Screenshot grounding data
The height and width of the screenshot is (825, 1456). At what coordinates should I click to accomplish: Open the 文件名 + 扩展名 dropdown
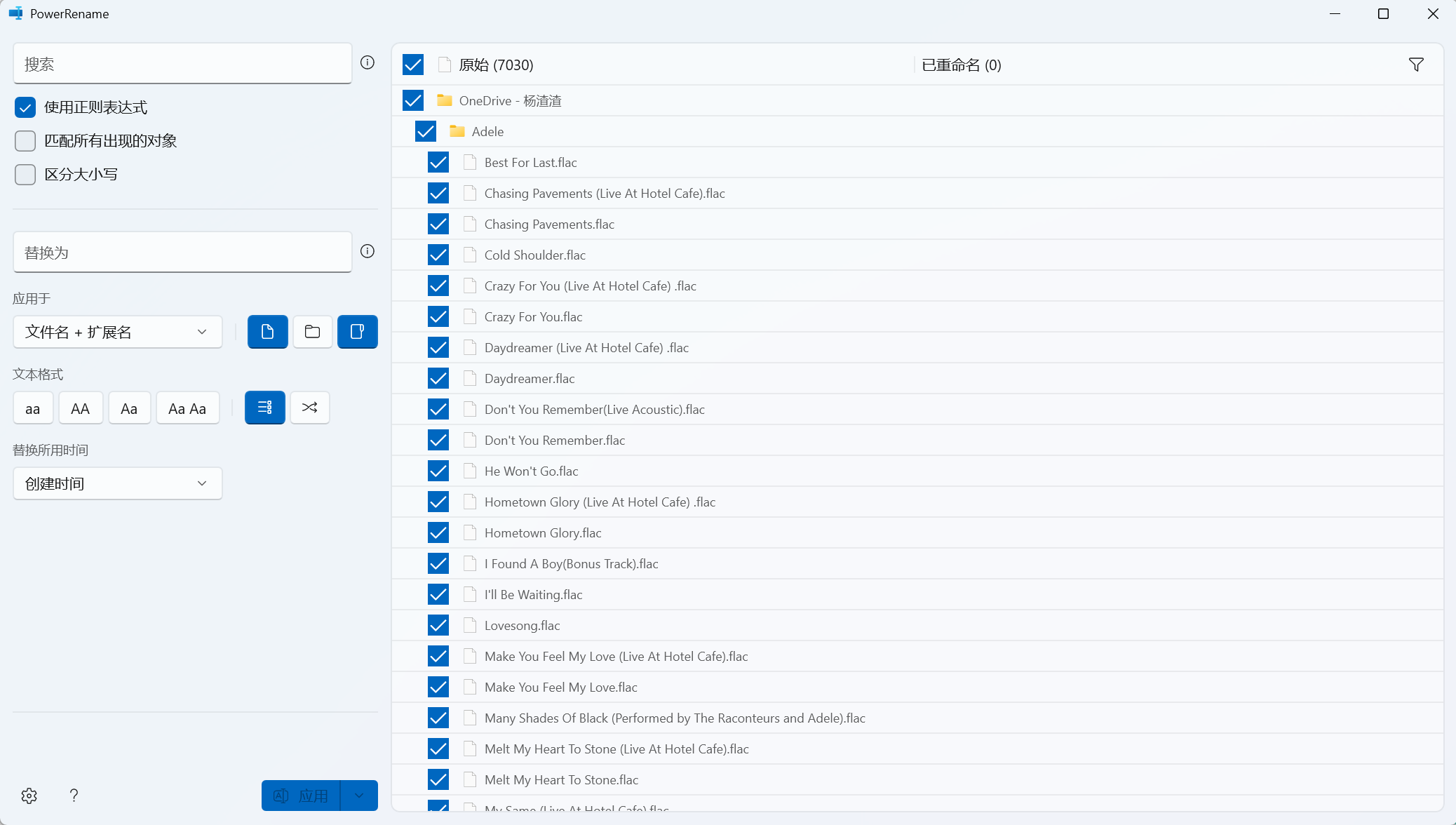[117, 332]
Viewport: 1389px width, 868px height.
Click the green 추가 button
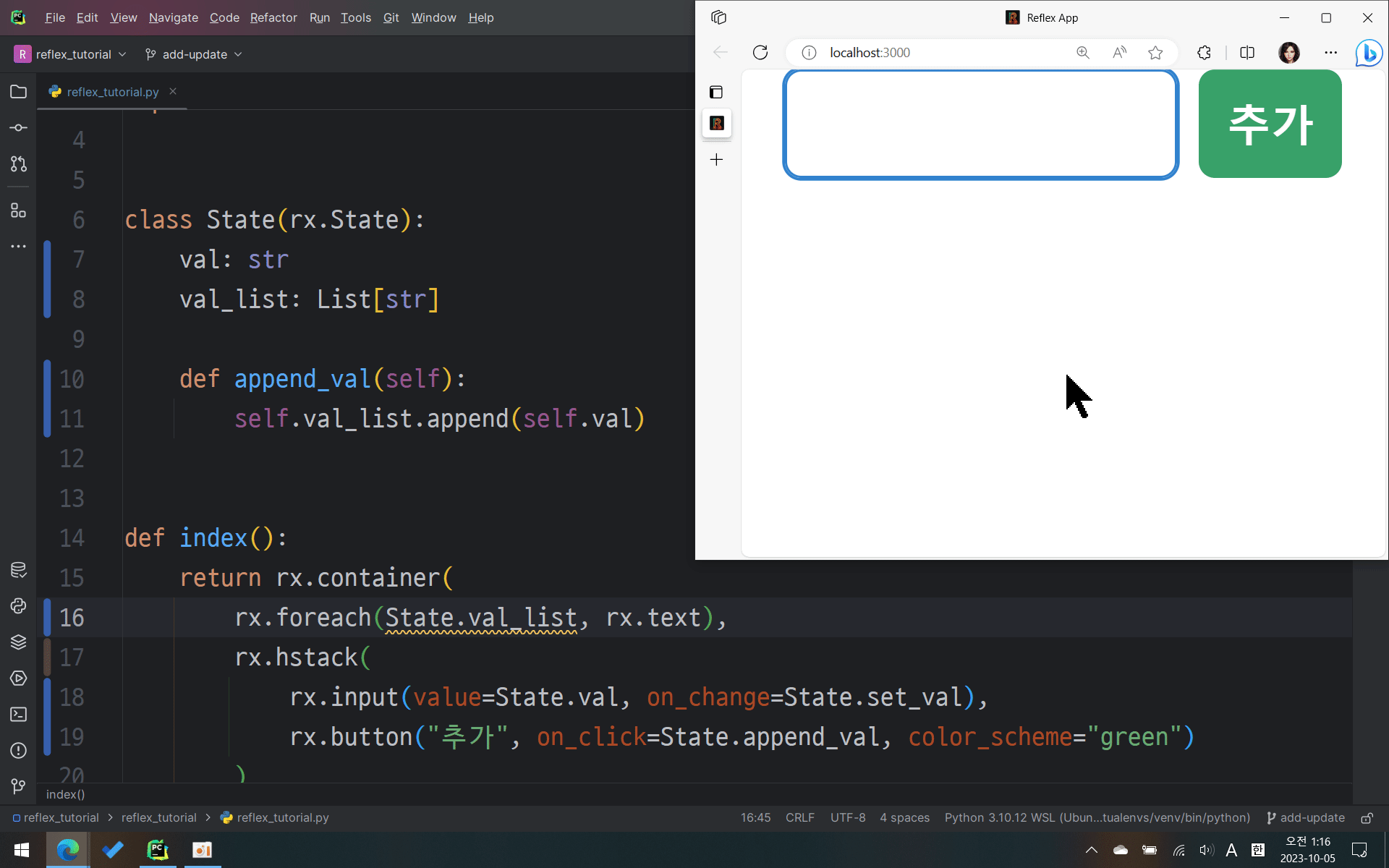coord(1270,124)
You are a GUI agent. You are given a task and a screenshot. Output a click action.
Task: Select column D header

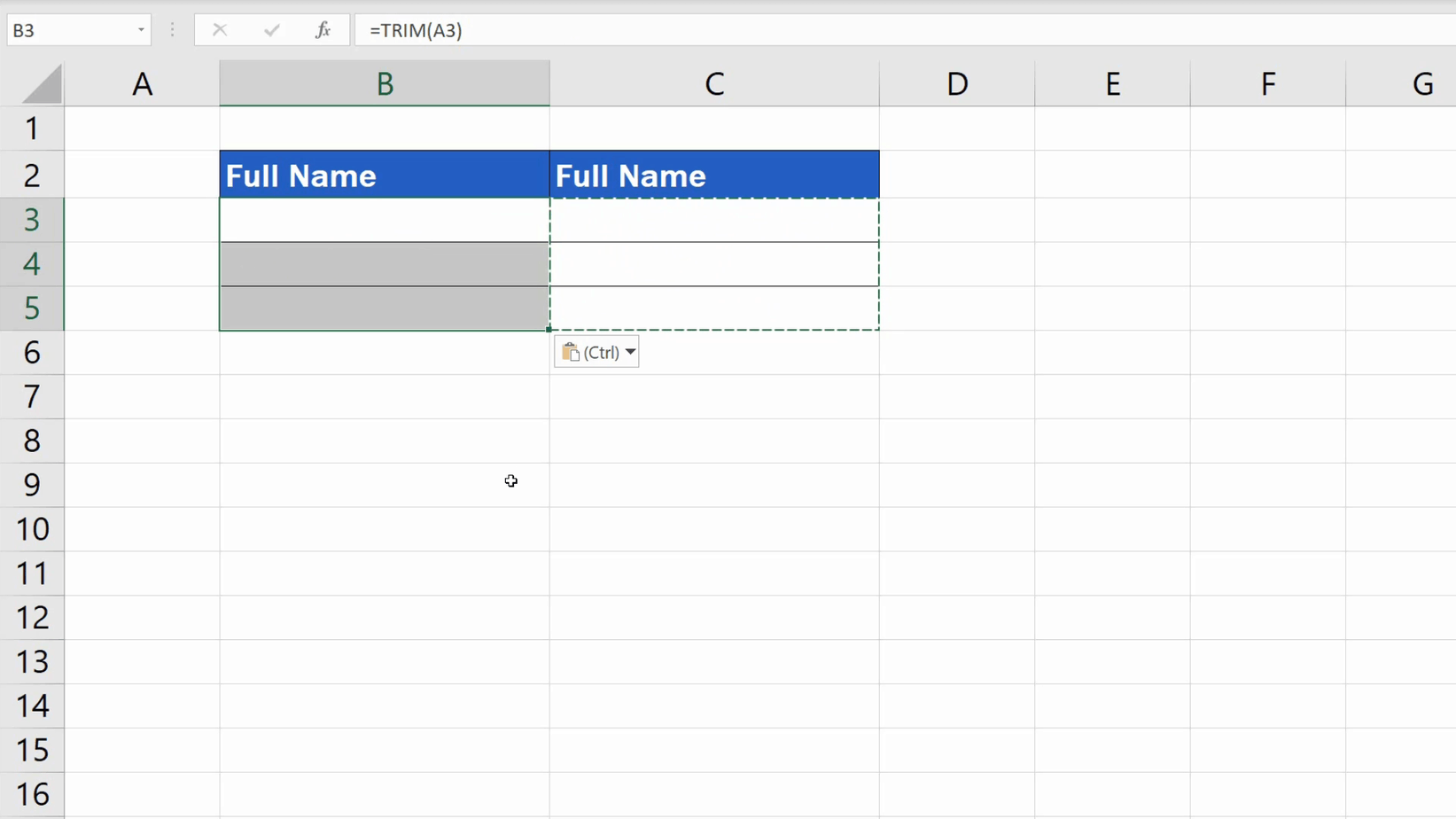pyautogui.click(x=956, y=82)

[ACTIVITY]: Starting with the line that contains "Viewport: 1389px width, 868px height.", print every line through the end of the data exactly as written; omit all pictures and add nothing else.

[TASK ANSWER]:
Viewport: 1389px width, 868px height.
Click the green 추가 button
coord(1270,124)
You are a GUI agent. You are given a task and a screenshot. Output a click action.
Task: Select column D header

pyautogui.click(x=956, y=82)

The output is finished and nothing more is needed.